AIM OF THE EXERCISE
Without any pictures, retype exactly the lines that begin at the one holding "Enable the Flip Pose checkbox" and end at the last line of the data below.

Collected data
★ ★ ★ ★

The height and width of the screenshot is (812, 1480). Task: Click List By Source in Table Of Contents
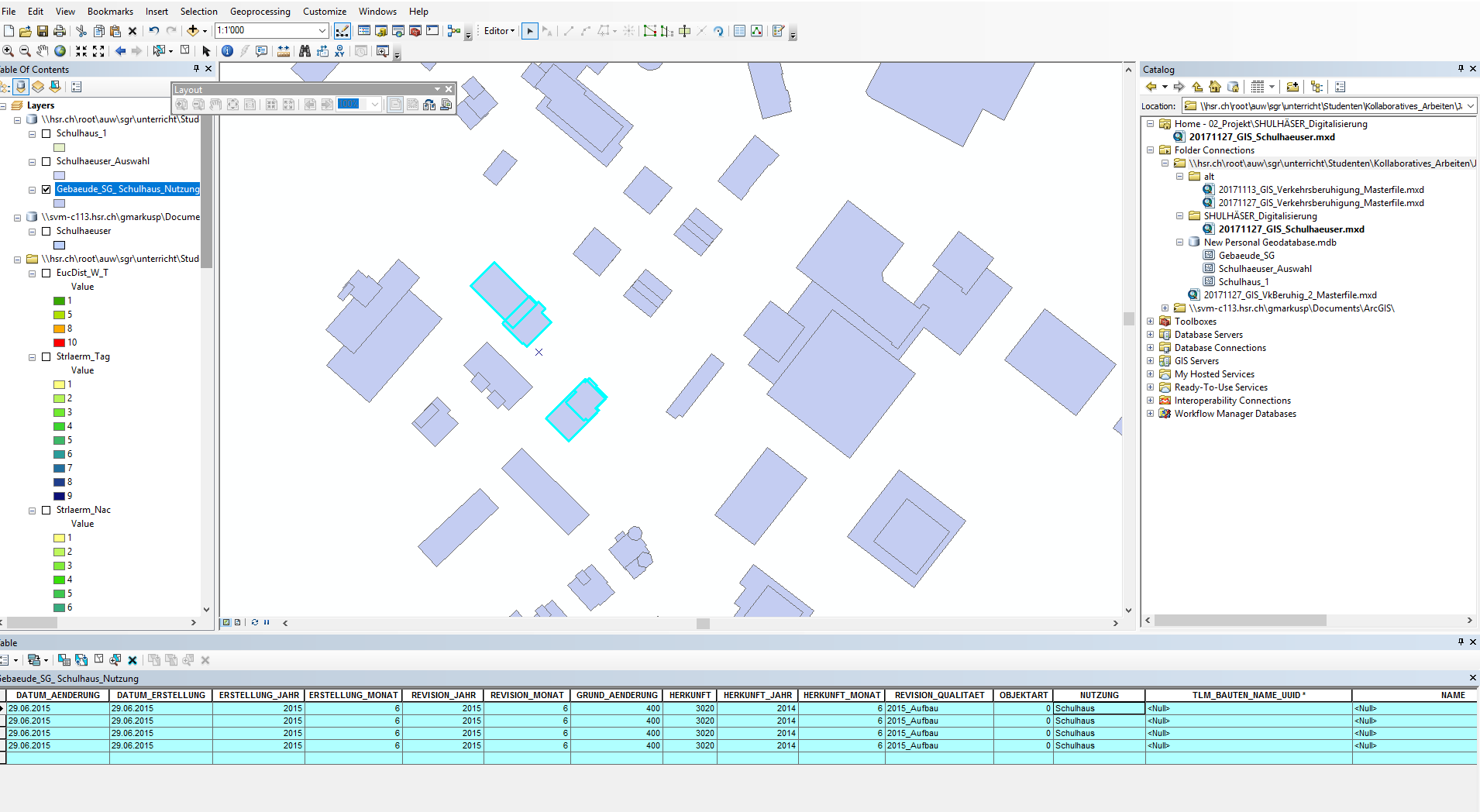coord(21,87)
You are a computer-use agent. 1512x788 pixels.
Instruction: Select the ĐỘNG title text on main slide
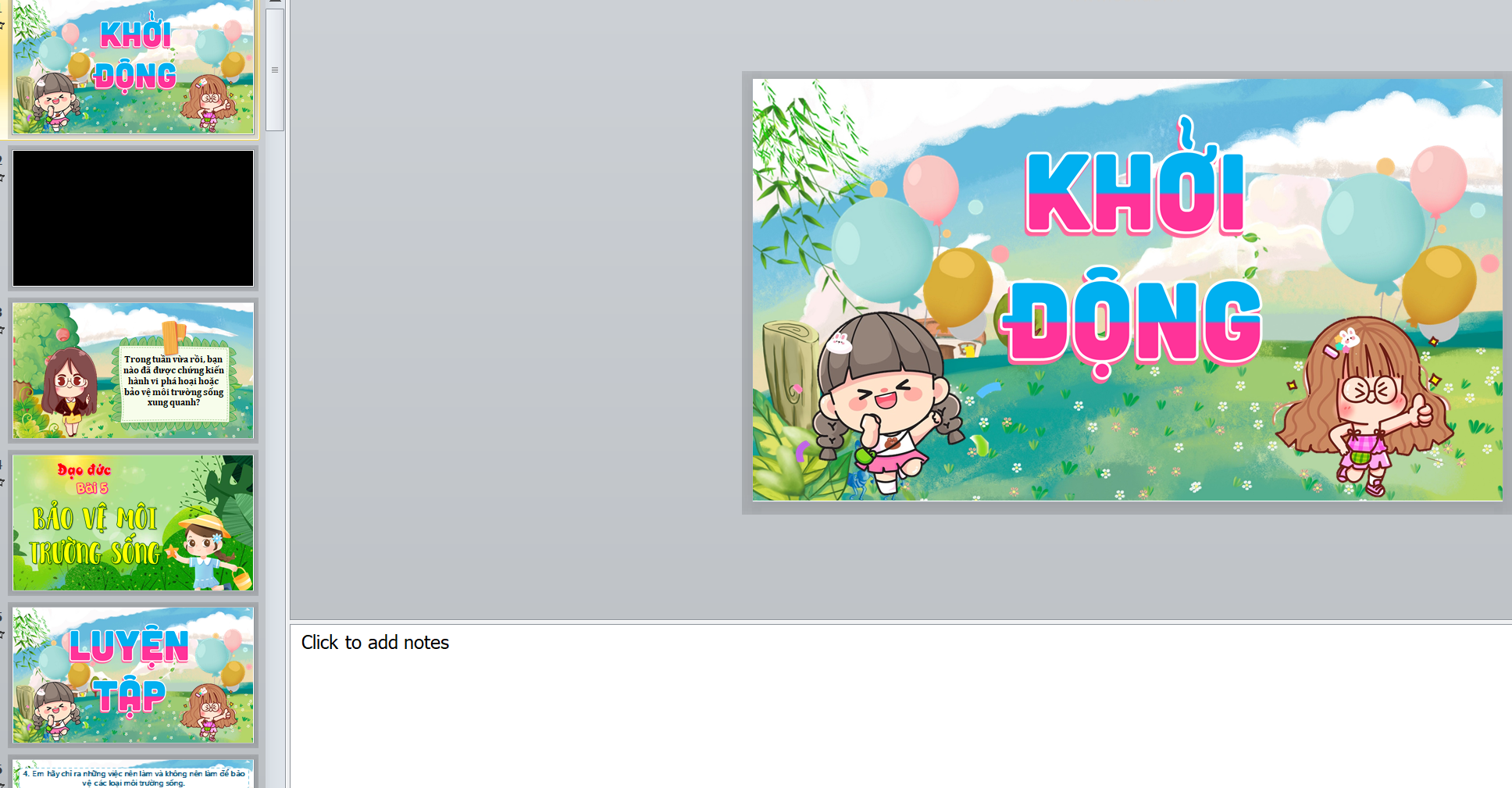point(1132,322)
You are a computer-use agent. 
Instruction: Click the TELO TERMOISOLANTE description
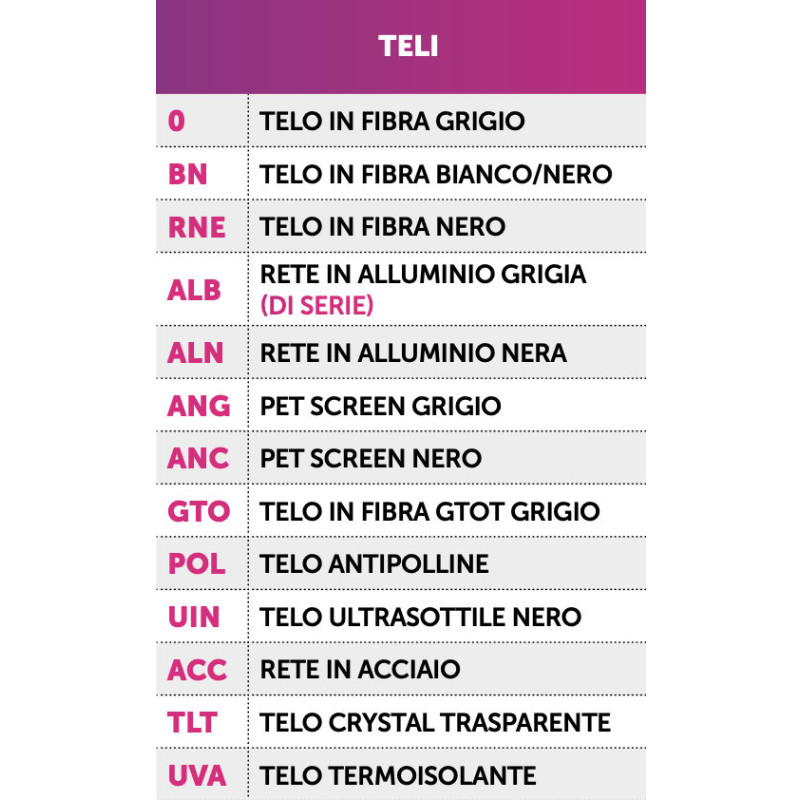pos(398,775)
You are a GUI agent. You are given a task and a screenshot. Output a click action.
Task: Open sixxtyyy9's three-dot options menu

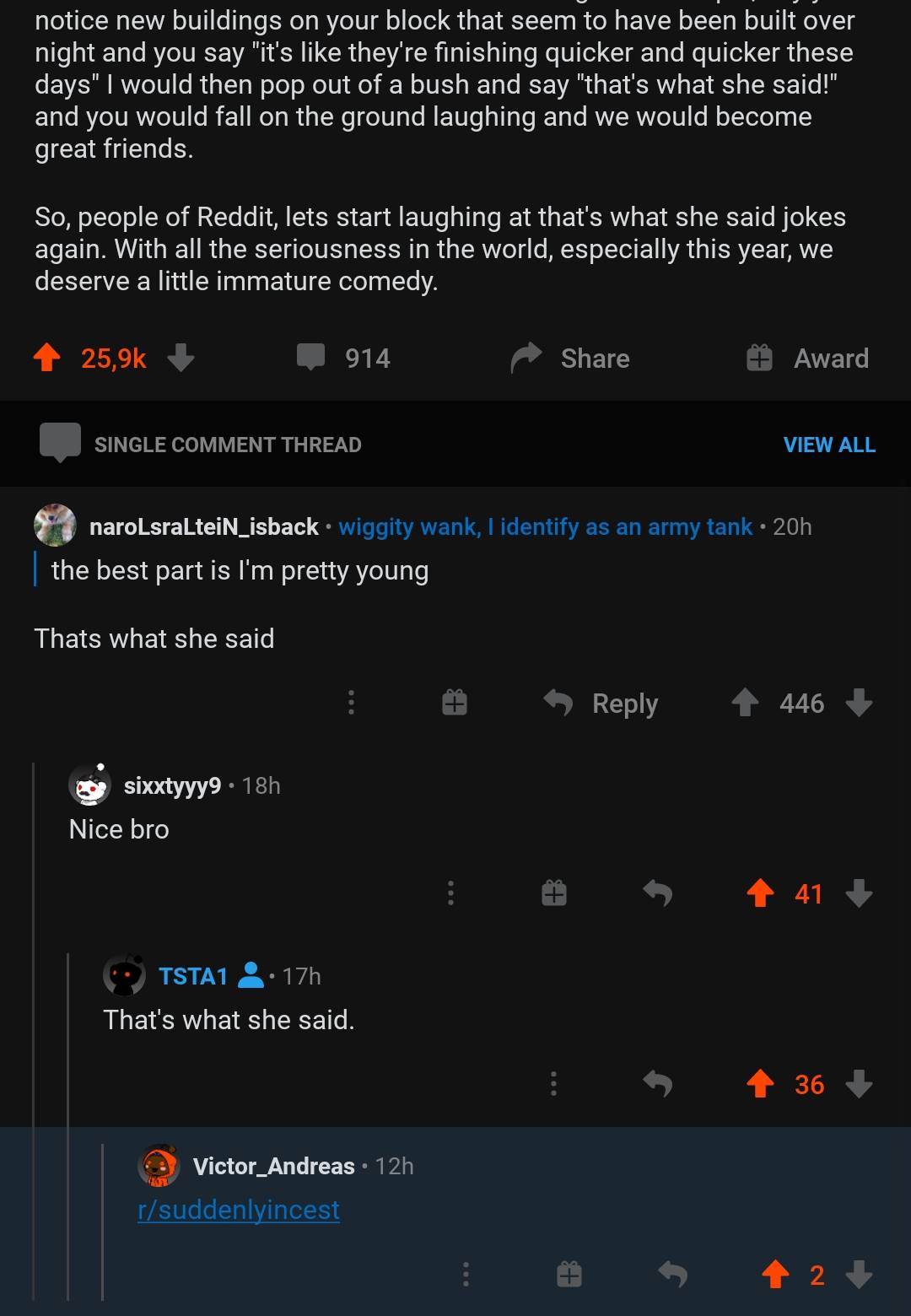coord(451,893)
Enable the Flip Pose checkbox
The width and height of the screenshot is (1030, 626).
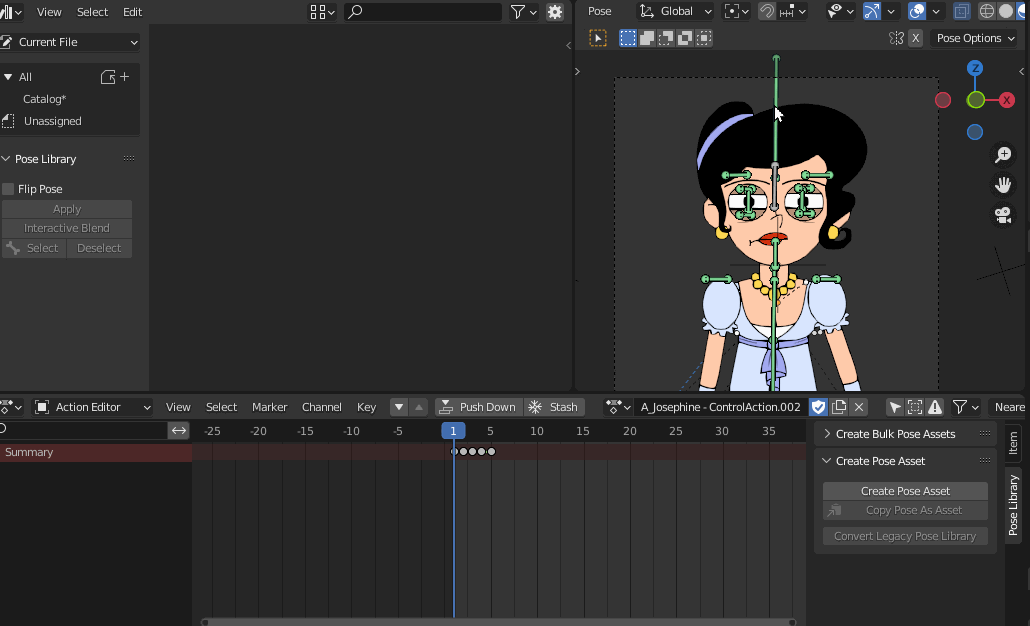(x=9, y=189)
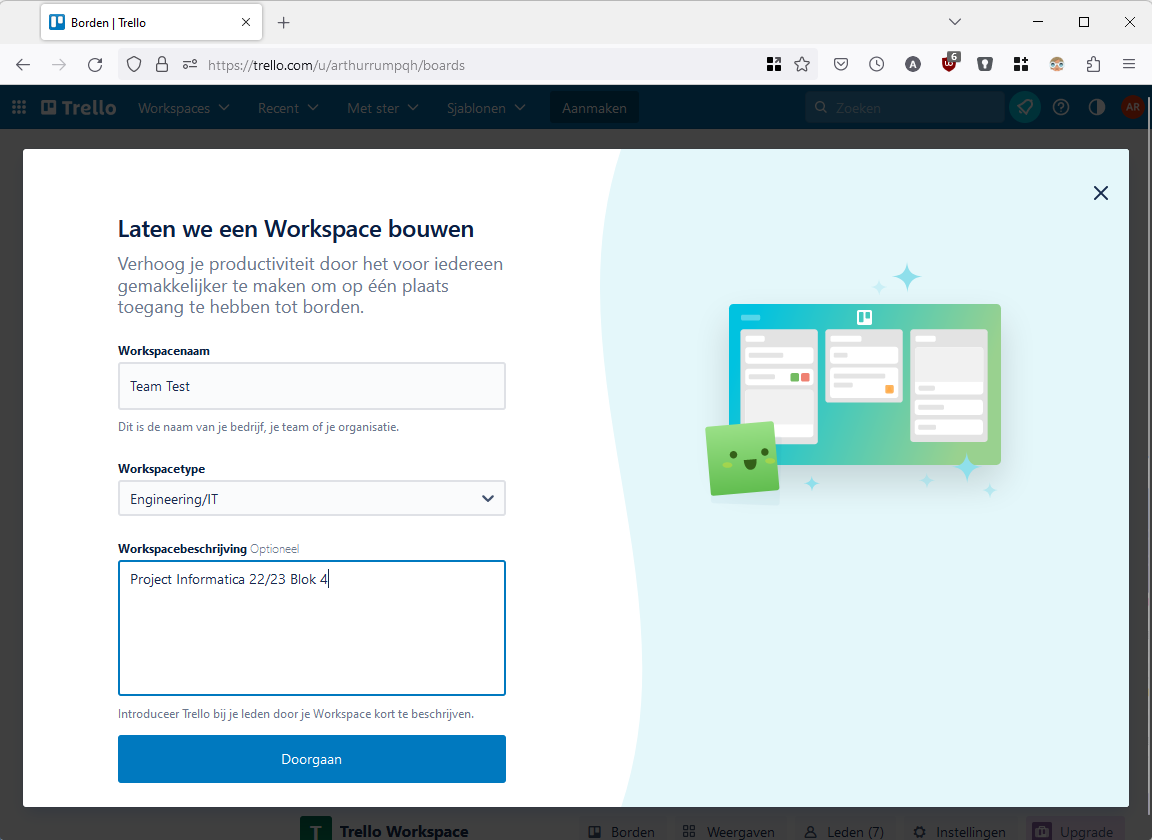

★ ★ ★ ★

ANSWER BOX
Enable the Flip Pose checkbox
The width and height of the screenshot is (1030, 626).
(x=9, y=189)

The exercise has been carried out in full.